Sad to say, the piece included arguments from Bush officials to the effect that although the RG benefits now from the unintended integration of Iranian energy sectors created by our sanctions and economic isolation tactics, "they are also in the best position to persuade the regime that its current track will undermine the future of the Iranian people"... once the "real" pain of all this isolation takes effect.
Oy vey! Tell it to the Chinese and Russians and Indians.
The naivete of that mindset is stunning, and from Treasury to boot. Let the Guard consolidate their power and get richer in the meantime, and when the big pinch comes, they'll do our arguing for us.
I ask for empowering the masses from below with economic connectivity and let them do the talking regarding reform. But for that perspective, I am considered naive.

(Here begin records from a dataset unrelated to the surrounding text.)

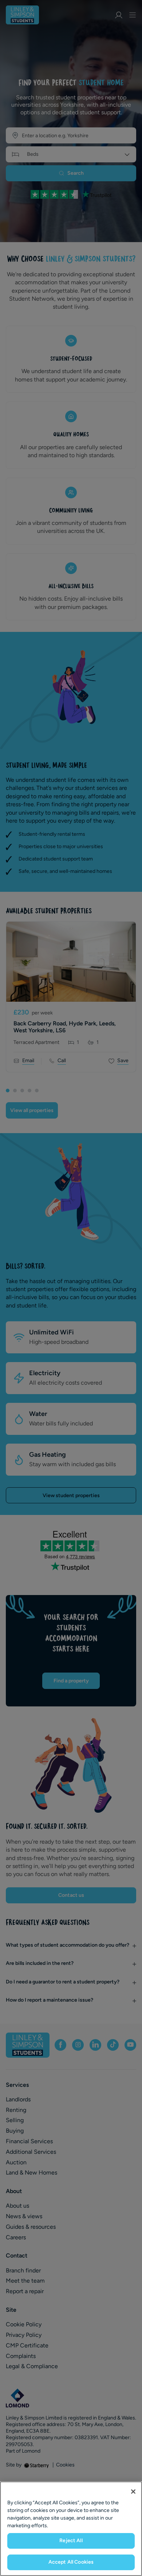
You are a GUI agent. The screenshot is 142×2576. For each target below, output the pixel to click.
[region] (71, 2528)
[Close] (133, 2492)
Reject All (70, 2540)
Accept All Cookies (71, 2562)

Meanwhile, our "realists" put their faith in the Revolutionary Guard to do the same?
Can our strategic thinking on Iran get any more bankrupt?
Yes, yes. Letting the RG get richer will curb the regime's support for terrorism in the region. Buy that and I've got an undamaged oil rig to sell you off the coast of Louisiana.
Our strategy of keeping Iran disconnected gets us what? Further concentration of the economic and political power in the hands of the hard-liners--and a bomb we cannot prevent.
But of course, stay the course. What else can be done in the final two years of this post-presidency?